On Sunday, Aug. 26, veterans of the ’good old days’ are invited to re-live those days at a Rose Gardens Reunion hosted by Jack and Marilyn Craig. Marilyn is the daughter of the late Dick and Elsie Rose, the popular owners and operators of the famous roller rink and dance hall that drew thousands of Sarnia teenagers from 1952 to 1974.
All are invited to the event, which is billed as “Remembering Dick and Elsie Rose.” It runs from 12:30 pm to 4:30 pm at the Canatara Park Beach Pavilion, beside the Band Shell and beach parking lot on the west side of the park.
Dick and Elsie Rose were special to many of those who attended Rose Gardens – keeping an eye on them like doting substitute parents.

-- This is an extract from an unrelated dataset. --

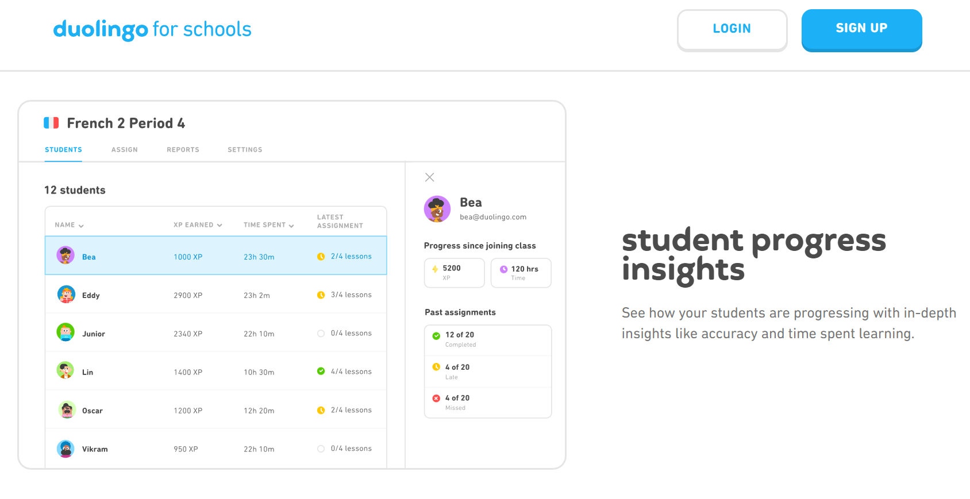Click Junior's green avatar icon
The height and width of the screenshot is (499, 970).
tap(66, 332)
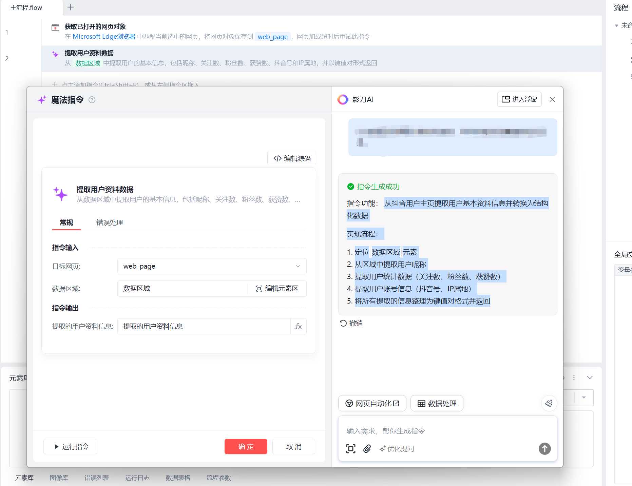Collapse the bottom panel with chevron

(590, 377)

Dick Rose, a former RCAF vet and London firefighter, in 1951 purchased the wartime dance hall on the beach known as Starlite Gardens, where Jack Kennedy and the big bands of the era had played. Over its first six years, Rose Gardens operated as an open-air skating rink, charging 40 cents for admission and 10 cents for skate rental. The Gardens expanded and was enclosed in 1958.
The Gardens also became Lambton County’s first doughnut shop, with Elsie baking and selling her popular “spudnuts” for five cents at the refreshment booth.
In the ‘60s, Friday night record hops drew hundreds of teenagers to watch local bands like The Volcanoes and The Staccatos, and bigger acts such as Ronnie Hawkins, Burton Cummings and the Guess Who, The Capers, Del Shannon, David Clayton Thomas and Bobby Curtola.
Marilyn Craig today has fond memories of dropping in to Mary’s Record Mart every Friday night to preview the latest Top 40 hits with her Dad, choosing music for Rose Gardens.
In 1974, faced with changing times, a youth culture that was beginning to dabble more heavily in drugs and alcohol, and the increasing difficulty of policing the clientele, Dick and Elsie Rose reluctantly closed the teen haven.
Rose Gardens is gone but, for thousands of teenagers of the time, never forgotten. And on Aug. 26, it will be time to recall those days again.